### DOCUMENT TEXT:

**********

LostInParadise's avatar

I think I understand what @whitenoise means by forced charity. This would be the Objectivist view of using tax money to help those in need. I understand the argument, but there are counter-arguments. Many people are willing to help those in need provided the burden is shared with everyone else.

whitenoise's avatar

@LostInParadise
!!! That wasn’t me, that was @walterallenhaxton.
I am with you on the willingness to help. I am also by the way trying to have to pay as much taxes as possible. Living in the country I live in helps (52% marginal income tax)

walterallenhaxton's avatar

@atlantis I do not consider the charity I do to be forced or obligatory in any way. I just do it because it makes my life better to not have things I do not need and I enjoy figuring out who would most enjoy and benefit from having them. It is not a choice. It is who I am.

walterallenhaxton's avatar

I do not consider it charity at all if it involves sacrifice of any kind.

**********

### SET EXERCISE:
Extend the forum discussion about charity and taxation past its final post. The material that follows comes from a separate source.

### GIVEN MATERIAL:

**********

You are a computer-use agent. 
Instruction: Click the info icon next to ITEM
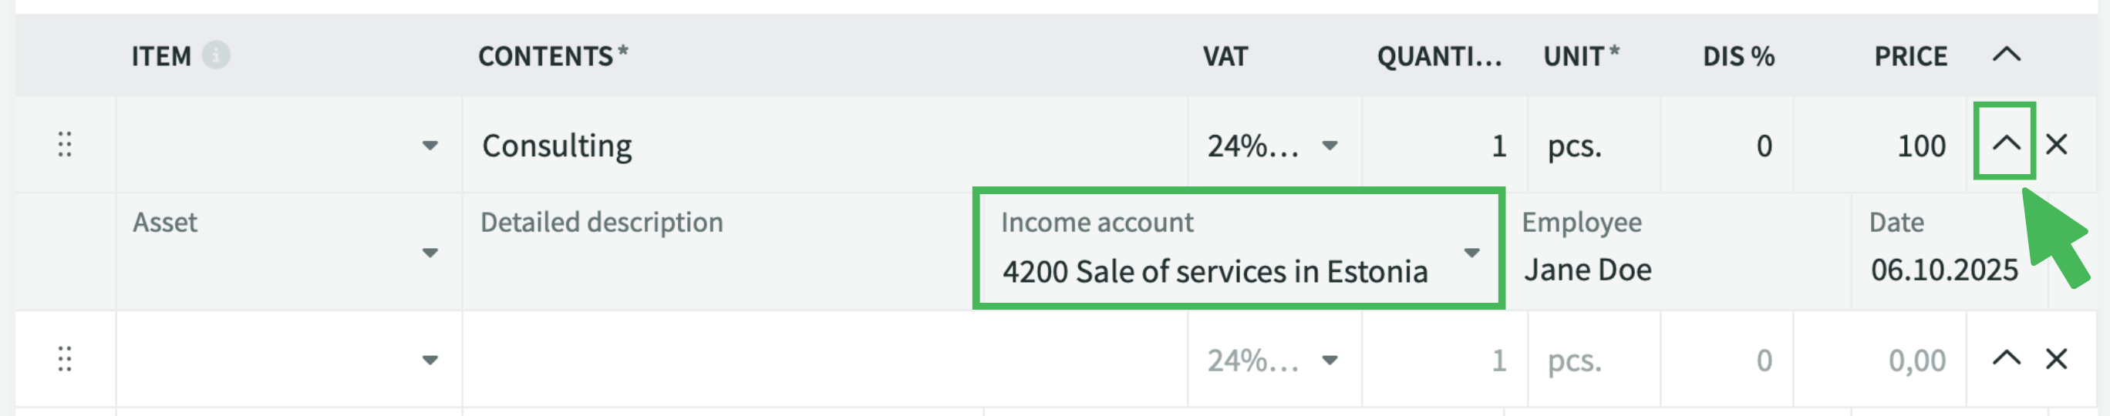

**********

### THE OUTPUT:
LostInParadise's avatar

@whitenoise , sorry about the mixup

walterallenhaxton's avatar

@LostInParadise Not shared. Forced on. That one again is theft. It is also forcing your ideas of charity on to another person who has his own. They could easily be far better ideas because he knows who he is helping and you do not. Forcing other people to stop using force on others is moral. Forcing them to accept your ideas and taking their property to support your ideas is just plain evil. Nothing good comes of it.

I don’t need objectivism for that. I can go to religion for those ideas as well. “Thou shalt not steal” is one example.

LostInParadise's avatar

@walterallenhaxton , You may regard representative democracy as tyranny of the majority, where a majority can force its views on the rest, but so far there has not been a form of government that works better.

walterallenhaxton's avatar

@LostInParadise Contract government worked quite well in this country until Lincoln destroyed the main enforcement mechanisms. It certainly was no democracy.